1620 – The Mayflower Compact is signed by the male passengers of the Mayflower in what is now Provincetown Harbor near Cape Cod, establishing government based on male majority vote and allegiance to the crown.
1634 – Pressured by Anglican Bishop John Atherton, the Irish House of Commons passes ‘An Act for the Punishment for the Vice of Buggery.’ In 1640, Bishop Atherton and his steward are tried and executed for buggery.
1675 – Gottfried Wilhelm Leibniz, German polymath, demonstrates integral calculus for the first time to find the area under the graph of y=f (x)

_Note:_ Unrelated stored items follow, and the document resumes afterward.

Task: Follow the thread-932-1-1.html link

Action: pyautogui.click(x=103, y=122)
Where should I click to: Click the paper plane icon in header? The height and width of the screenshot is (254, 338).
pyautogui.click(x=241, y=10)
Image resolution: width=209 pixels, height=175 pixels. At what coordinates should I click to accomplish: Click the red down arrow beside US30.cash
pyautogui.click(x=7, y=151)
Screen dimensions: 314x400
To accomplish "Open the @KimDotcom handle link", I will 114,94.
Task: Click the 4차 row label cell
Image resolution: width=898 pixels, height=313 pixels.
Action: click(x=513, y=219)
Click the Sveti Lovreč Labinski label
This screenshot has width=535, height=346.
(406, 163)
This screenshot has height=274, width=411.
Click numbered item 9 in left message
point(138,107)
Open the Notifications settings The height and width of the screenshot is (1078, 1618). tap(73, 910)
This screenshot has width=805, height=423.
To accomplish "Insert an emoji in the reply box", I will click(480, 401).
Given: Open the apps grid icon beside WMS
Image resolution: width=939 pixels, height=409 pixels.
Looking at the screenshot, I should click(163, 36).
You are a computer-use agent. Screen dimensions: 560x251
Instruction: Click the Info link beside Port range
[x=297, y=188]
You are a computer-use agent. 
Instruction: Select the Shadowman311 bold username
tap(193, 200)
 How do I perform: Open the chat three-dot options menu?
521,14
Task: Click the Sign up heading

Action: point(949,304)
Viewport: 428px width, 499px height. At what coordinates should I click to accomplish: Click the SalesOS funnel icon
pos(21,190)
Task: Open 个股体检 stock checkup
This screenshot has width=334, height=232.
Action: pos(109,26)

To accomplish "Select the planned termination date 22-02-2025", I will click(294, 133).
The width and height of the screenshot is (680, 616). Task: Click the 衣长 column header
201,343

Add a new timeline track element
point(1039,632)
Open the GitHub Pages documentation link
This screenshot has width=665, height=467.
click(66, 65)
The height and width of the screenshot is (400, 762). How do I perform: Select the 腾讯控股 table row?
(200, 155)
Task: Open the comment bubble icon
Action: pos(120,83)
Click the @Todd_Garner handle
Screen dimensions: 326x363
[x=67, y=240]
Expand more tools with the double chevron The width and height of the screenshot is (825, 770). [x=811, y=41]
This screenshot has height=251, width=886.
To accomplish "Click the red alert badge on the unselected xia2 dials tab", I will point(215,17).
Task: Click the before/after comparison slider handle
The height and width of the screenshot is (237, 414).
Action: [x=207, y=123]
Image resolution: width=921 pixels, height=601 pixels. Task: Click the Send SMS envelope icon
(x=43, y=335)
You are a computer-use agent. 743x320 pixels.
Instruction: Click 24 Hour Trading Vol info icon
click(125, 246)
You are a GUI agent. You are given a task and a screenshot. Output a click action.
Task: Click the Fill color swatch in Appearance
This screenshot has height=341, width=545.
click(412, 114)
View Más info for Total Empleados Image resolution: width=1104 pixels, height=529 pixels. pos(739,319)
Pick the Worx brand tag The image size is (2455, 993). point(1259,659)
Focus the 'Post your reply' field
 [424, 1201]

1744 – Abigail Adams born, politically influential First Lady, early advocate for women’s rights
1750 – Qing dynasty Ambans, commissioners sent to govern Tibet, are killed in a riot, along with the majority of Han Chinese and Manchus living in Lhasa, after the Tibetan regent is murdered. Qing Troops are sent, and quickly quell the rebellion.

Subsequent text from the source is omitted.